2. Só o Governo e a troika acreditam nesta medida, pelo que Cavaco apresenta um argumento para ser visto como o Presidente que não favorece o próprio partido.

3. O controverso diploma da convergência das pensões iria, mais tarde ou mais cedo, chegar ao Tribunal Constitucional, uma vez que a oposição dissera que, se o Presidente não pedisse o crivo supremo antes de a lei entrar em vigor (fiscalização preventiva), o faria no seu primeiro dia de vida (fiscalização sucessiva). Cavaco, o Presidente que antecipa.

4. Ao pedir uma fiscalização agora, o Presidente permite que haja uma decisão rápida, uma vez que o Tribunal Constitucional tem apenas 25 dias para se pronunciar, por contraste à fiscalização sucessiva, na qual não há prazo pré-definido, podendo a análise arrastar-se por meses e ultrapassar o próprio programa de ajustamento, que termina em Junho. Cavaco, o Presidente que age.

5. Ao mesmo tempo, o Presidente simplifica, suaviza e retira pressão sobre o Tribunal Constitucional, pois é mais fácil e menos constrangedor os 13 juízes pronunciarem-se sobre um projecto que ainda não está em vigor do que sobre algo que já é lei, ou seja, sobre uma decisão de um governo legitimamente eleito. Cavaco, o Presidente que respeita o Tribunal e a Constituição.

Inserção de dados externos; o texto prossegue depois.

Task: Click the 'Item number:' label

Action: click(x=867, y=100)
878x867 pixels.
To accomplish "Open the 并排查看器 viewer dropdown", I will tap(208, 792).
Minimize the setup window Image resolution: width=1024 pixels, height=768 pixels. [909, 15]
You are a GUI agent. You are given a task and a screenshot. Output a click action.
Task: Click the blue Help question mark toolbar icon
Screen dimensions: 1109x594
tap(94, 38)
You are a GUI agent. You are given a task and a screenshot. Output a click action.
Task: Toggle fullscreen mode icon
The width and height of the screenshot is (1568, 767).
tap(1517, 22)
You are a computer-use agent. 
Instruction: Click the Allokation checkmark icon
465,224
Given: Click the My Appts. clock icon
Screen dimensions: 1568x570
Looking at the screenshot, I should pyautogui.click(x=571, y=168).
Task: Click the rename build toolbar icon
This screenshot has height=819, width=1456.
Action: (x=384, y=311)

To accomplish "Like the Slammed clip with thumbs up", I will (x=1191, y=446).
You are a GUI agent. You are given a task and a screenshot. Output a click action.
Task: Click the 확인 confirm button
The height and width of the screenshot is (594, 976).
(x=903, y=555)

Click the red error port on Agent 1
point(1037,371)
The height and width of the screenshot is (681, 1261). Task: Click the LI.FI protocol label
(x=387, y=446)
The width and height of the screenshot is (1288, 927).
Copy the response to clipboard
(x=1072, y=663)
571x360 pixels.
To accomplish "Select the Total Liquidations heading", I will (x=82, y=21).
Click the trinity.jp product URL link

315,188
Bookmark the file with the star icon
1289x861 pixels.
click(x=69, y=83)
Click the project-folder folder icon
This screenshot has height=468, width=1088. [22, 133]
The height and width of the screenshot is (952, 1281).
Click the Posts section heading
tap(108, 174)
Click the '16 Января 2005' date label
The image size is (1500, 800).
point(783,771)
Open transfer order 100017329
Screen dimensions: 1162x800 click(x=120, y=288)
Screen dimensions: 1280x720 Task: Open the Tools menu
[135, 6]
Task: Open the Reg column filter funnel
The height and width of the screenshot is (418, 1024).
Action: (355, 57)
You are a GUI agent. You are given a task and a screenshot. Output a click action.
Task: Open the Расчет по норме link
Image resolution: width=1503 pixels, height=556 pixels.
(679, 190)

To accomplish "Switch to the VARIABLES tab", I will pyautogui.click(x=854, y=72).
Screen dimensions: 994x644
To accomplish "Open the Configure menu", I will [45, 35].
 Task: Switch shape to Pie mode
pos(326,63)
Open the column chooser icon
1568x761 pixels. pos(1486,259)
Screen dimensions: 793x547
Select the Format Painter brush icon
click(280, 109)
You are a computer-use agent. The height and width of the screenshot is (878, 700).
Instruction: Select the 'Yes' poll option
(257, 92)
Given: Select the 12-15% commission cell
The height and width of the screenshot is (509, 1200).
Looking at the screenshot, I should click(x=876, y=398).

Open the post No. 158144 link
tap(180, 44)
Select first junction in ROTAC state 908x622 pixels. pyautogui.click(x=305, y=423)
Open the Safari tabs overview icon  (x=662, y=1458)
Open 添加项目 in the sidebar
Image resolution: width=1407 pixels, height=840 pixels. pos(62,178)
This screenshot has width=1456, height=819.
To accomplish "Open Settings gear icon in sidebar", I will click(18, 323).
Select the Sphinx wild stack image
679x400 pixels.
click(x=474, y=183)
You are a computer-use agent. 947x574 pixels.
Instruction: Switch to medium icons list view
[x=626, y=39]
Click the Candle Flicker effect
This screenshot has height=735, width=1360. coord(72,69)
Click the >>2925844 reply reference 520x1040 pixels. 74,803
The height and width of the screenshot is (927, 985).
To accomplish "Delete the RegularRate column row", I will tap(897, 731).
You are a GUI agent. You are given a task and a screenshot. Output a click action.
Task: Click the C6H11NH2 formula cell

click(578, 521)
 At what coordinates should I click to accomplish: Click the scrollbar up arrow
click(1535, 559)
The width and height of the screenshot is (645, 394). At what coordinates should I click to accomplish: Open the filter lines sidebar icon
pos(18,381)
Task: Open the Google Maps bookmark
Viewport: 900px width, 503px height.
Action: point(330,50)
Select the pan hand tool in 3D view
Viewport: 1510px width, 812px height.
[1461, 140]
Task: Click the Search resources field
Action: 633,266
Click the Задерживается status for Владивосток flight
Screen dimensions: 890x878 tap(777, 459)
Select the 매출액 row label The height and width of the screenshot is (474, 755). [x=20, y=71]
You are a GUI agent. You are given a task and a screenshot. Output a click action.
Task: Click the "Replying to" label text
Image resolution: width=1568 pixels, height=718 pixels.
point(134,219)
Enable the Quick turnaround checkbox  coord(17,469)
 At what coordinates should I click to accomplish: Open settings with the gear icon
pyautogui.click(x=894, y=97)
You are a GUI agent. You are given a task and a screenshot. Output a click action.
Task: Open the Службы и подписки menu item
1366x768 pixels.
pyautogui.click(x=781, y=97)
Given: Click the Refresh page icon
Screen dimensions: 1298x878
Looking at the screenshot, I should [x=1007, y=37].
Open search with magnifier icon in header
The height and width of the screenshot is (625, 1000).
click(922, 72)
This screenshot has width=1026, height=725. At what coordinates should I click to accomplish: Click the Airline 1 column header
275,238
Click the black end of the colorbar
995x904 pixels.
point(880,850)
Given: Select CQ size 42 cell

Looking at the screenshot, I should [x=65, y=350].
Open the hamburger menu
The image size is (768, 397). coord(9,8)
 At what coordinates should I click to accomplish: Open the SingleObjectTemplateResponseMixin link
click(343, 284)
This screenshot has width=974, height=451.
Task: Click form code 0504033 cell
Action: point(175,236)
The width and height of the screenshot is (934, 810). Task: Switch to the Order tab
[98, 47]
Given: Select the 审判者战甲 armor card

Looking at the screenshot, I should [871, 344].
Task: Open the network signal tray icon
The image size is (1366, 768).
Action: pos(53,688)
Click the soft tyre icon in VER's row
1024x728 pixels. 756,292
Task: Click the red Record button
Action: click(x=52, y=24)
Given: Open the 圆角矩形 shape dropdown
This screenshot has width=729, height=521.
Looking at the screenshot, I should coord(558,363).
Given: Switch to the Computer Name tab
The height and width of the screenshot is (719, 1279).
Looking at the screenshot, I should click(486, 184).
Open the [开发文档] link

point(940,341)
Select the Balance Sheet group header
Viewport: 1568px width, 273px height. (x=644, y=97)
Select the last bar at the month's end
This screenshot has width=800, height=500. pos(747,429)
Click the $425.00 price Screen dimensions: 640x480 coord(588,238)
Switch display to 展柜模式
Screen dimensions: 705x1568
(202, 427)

Com este gesto apesar de tudo previsível, Cavaco recupera alguma da credibilidade perdida. Se o Tribunal Constitucional deixar passar a lei, o Presidente pode seguir o mesmo caminho e simplesmente promulgá-la. Mas também pode vetá-la. Se o Tribunal Constitucional a chumbar, Cavaco fica sem espaço de manobra. Mas sabendo que, a haver um chumbo, tal teria acontecido com ou sem a sua ajuda, Cavaco sai com um papel reforçado, independentemente de o ter feito por lucidez ou por puro tacticismo.